According to Trotsky, Russia was thus between capitalism and
Socialism;
it could either go forward to Socialism, but only with the rest of the
world, or
return to capitalism. He kept this view till his murder in 1940. Some
of his
followers still argue
this. Others say Russia can now only be described as State capitalism.
The Socialist Party of Great Britain too argues that this is the best
description. We
do not, however, think that Russia set off for Socialism and ended up
as State
capitalism, but, as shown elsewhere in this pamphlet, that Russia did
not, and could not, have
established Socialism in 1917. Capitalism has always existed in
post-revolutionary
Russia and the working class there has never had political power.
The social system in Russia can be described as capitalist since
the
essential features of capitalism predominate: class monopoly of the
means of production,
commodity production, wage-labour and capital accumulation. The first
of these –
the class monopoly of the means of production – is perhaps the hardest
to grasp
as far as Russia is concerned.
Wealth is in effect the property of an individual or group if
that
individual or that group has a right in act against the other members
of society to use it
or to control its use. A class is made up of people who are in the same
position with
regard to the
ownership and use of the means of wealth-production and distribution.

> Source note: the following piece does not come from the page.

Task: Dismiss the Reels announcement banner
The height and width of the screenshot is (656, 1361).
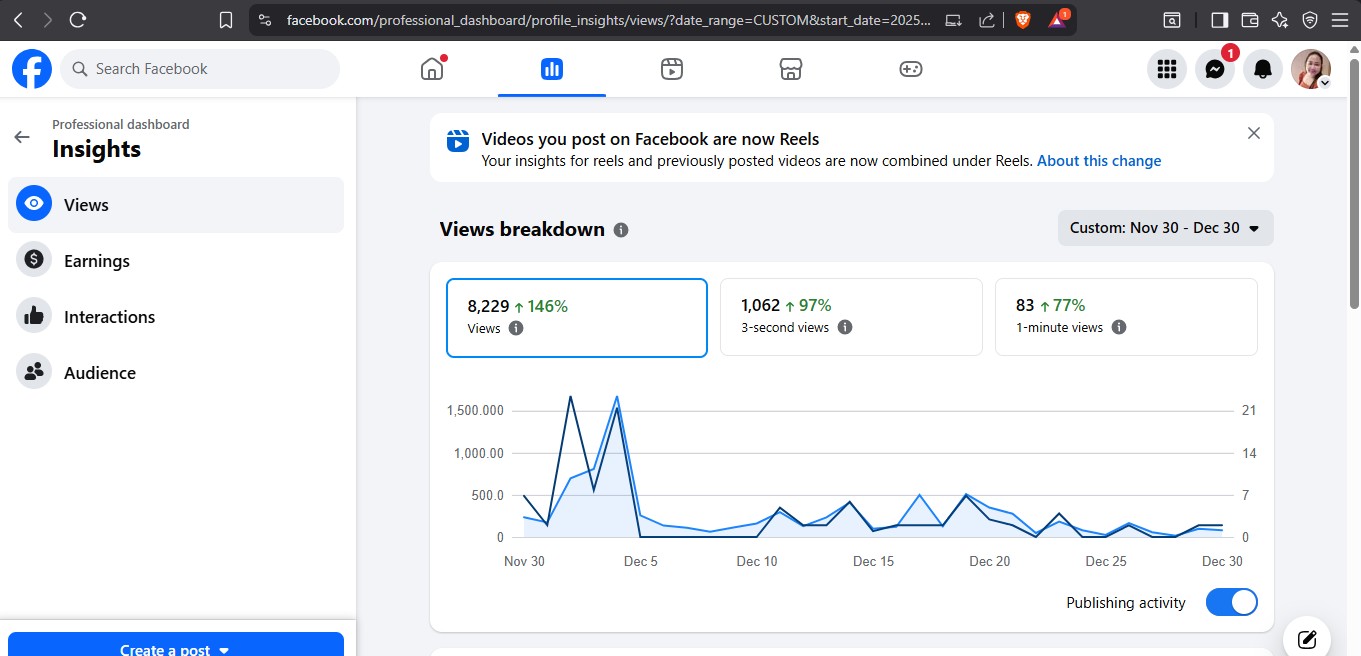Action: point(1254,133)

One class has a monopoly over these means if the rest of society are
allowed access
to them only on terms imposed by the group in control. The monopoly
does not have to be
legally recognised though in fact, as in Britain, this is generally so.
Here
the privileged minority, the capitalist class, have titles backed by
law to the wealth
they own.
In Russia the ownership of the privileged minority is generally
not given
formal legal backing, but, as in Britain, they maintain their monopoly
through
control over the machinery of government. They occupy the top posts in
the party,
government,
industry and the armed forces. Their ownership of the means of
production is not individual but collective: they own as a class.
Historically this is
not a new development as is shown by the position of the Catholic
church in
feudal times. The privileged class in Russia draw their ‘property
income’ in the form of
bloated salaries, bonuses, large monetary ‘prizes’ awarded by the
government, and other
perks attaching to the top posts.
“The wealth of those societies in which the capitalist mode of
production prevails presents itself as ‘an immense accumulation of
commodities’...” So
begins ‘Capital’ by Karl Marx. A commodity is something produced by
human labour with a
view to
sale. Wealth in Russia, too, takes the form of an immense accumulation
of commodities. The Russian revolution did not abolish commodity
production; on the contrary it has been the aim of the government to
extend it as widely
and as rapidly as
possible.
The existence of commodity production, though it shows that
Socialism
does not exist, does not necessarily mean that capitalism does.
Capitalism is
the most developed form of commodity production in which everything,
including
human
labour-power, is bought and sold. For labour-power to take on a
commodity character presupposes that the producers have been separated
from the means of
production and that these means are concentrated in the hands of a
minority.
This has
happened in Russia, especially with the expropriation of the peasantry.
We have
already shown that the means of production there are effectively owned
by a
privileged class. The dispossessed, propertyless majority make up the
working class who live
by selling their labour-power to the state (or co-operative or
collective farm)
which acts, like the public corporation and company in Britain, as the
agent of the
privileged minority.
Under capitalism goods and services are not only produced for
sale with
a view to profit, the source of this profit being the unpaid labour of
the
working class, in Russia and elsewhere. The working class spend a part
of their working time
reproducing the value of their wages and the rest producing a surplus.
Most of the
latter is re-invested.
Thus for Russia the means of production are used to exploit
wage-labour
for a surplus. In other words they function as capital.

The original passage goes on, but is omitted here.